Escreva a continuação do texto sobre o recurso contra a decisão que concede ou prorroga medidas protetivas na lei Maria da Penha, começando logo após a última frase apresentada.

*Texto extraído:*

● ● ● ● ● ● ●

Desde o seu advento em 2006, a lei Maria da Penha nunca regulamentou o recurso cabível contra a decisão que concede ou prorroga as medidas protetivas de urgência. A importância da lei Maria da Penha para o combate e prevenção à violência doméstica e familiar contra a mulher é inegável. Somos totalmente a favor desse ecossistema de proteção. Isso não significa que a lei 11.340/06 esteja imune a erros que precisam urgentemente de correções.

Dentre os pontos de melhoria que sugerimos nesse ensaio crítico está a necessidade imperiosa de regulamentação do recurso cabível contra decisão que concede ou prorroga as medidas protetivas de urgência no contexto da lei Maria da Penha, bem como seu prazo de interposição.

2. Desenvolvimento

Atualmente, tanto a lei Maria da Penha quanto a jurisprudência são completamente silentes em relação ao cabimento do recurso nas hipóteses de concessão e prorrogação de medidas protetivas. A lei Maria da Penha se limitou a regular as medidas protetivas, mas a forma de controle do ato judicial que concede ou prorroga as restrições imperou-se o mais absoluto silêncio e descaso.

● ● ● ● ● ● ●

*Informações extraídas:*
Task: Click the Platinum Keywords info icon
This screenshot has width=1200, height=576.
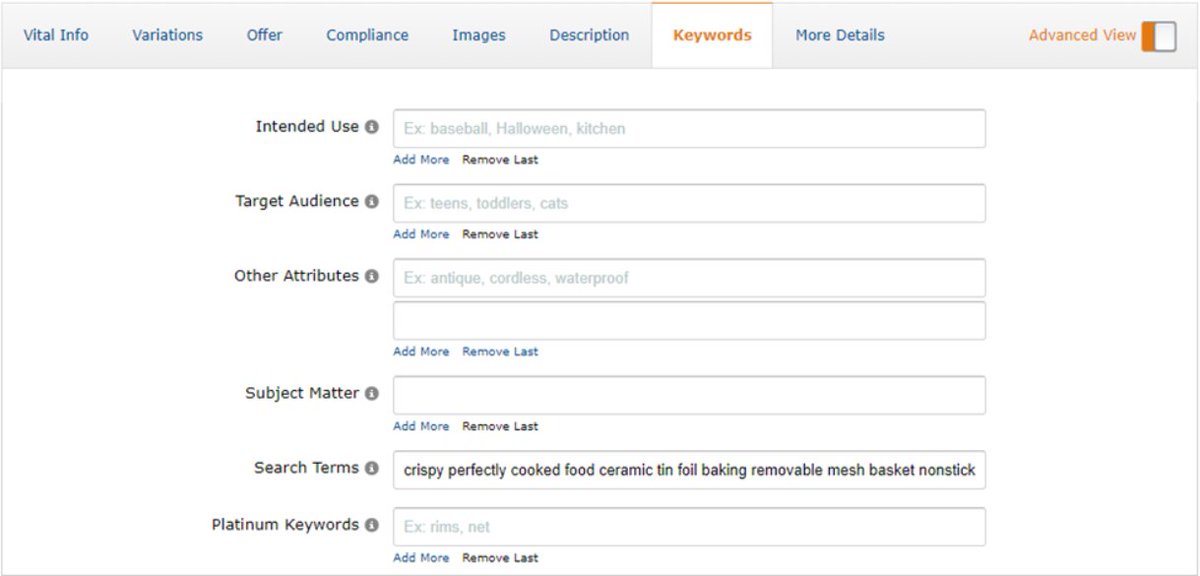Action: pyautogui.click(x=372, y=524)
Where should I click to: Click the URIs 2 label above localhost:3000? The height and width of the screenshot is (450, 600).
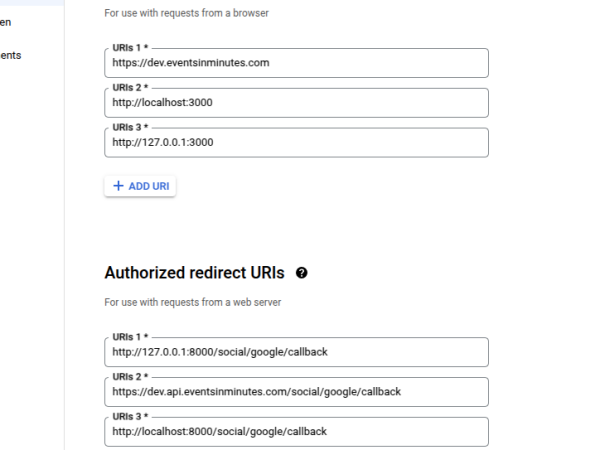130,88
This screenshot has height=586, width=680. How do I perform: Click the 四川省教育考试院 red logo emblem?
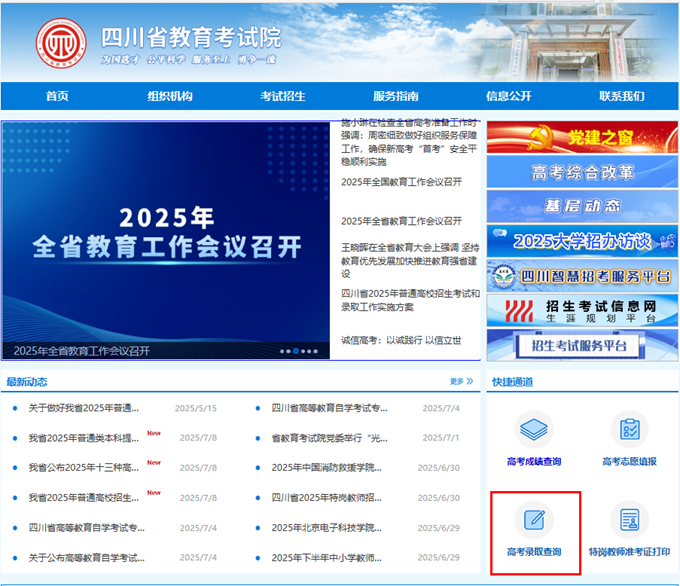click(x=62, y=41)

● ● ● ● ● ● ●

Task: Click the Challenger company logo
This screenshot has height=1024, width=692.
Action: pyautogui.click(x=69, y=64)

● ● ● ● ● ● ●

*Resultado da tarefa:*
Evidentemente, no âmbito legislativo, não era de se esperar que algum parlamentar se preocupasse com o direito fundamental ao recurso contra as medidas protetivas ou a sua prorrogação. Da forma como as protetivas foram dispostas na lei, a impressão que dá é que elas foram instituídas para serem concedidas sem possibilidade de defesa e com duração ad aeternum. Como essa possibilidade não seria aprovada na Comissão de Constituição e Justiça do Congresso Nacional, foi criado um eufemismo: no lugar de dizer que a vigência das restrições seria para sempre, foi empregada a expressão indeterminado como sinônimo de perpétuo. Dizer que as protetivas perduram até que a situação de risco deixe de existir é tão arbitrário quanto condicionar as protetivas ao arbítrio do desejo da vítima.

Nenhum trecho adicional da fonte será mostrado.